'''

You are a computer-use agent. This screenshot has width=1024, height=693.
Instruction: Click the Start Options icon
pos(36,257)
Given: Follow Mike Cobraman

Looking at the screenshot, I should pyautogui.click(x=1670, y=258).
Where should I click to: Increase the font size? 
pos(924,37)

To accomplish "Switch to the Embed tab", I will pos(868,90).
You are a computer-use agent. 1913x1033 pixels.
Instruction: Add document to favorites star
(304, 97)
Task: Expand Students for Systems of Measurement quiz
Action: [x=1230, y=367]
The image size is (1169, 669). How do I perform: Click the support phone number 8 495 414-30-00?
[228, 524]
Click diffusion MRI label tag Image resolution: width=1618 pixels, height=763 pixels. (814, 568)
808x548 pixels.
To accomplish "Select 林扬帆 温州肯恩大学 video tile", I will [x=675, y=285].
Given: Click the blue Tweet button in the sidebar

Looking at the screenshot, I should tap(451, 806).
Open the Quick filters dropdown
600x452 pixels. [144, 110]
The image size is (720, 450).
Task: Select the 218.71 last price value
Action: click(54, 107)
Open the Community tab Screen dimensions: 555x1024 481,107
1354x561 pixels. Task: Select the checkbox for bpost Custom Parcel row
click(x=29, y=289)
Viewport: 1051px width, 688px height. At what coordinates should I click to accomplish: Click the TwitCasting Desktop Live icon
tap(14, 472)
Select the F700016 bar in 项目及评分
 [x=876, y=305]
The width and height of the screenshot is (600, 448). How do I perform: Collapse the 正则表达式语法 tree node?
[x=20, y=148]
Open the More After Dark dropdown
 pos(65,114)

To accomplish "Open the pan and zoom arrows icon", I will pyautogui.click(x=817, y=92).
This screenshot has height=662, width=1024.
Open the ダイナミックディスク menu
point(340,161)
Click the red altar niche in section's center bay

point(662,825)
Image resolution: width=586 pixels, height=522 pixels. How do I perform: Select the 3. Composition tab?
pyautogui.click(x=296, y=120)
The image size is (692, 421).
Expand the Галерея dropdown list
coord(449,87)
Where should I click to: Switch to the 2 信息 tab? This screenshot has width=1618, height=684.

'''

> **TASK BRIEF**:
Your answer should consist only of the lines from the one that holds "The image size is (692, 421)." to the end of the entries above, both ends included, each repeated exactly.

> **TASK RESPONSE**:
The image size is (692, 421).
Expand the Галерея dropdown list
coord(449,87)
Where should I click to: Switch to the 2 信息 tab? This screenshot has width=1618, height=684.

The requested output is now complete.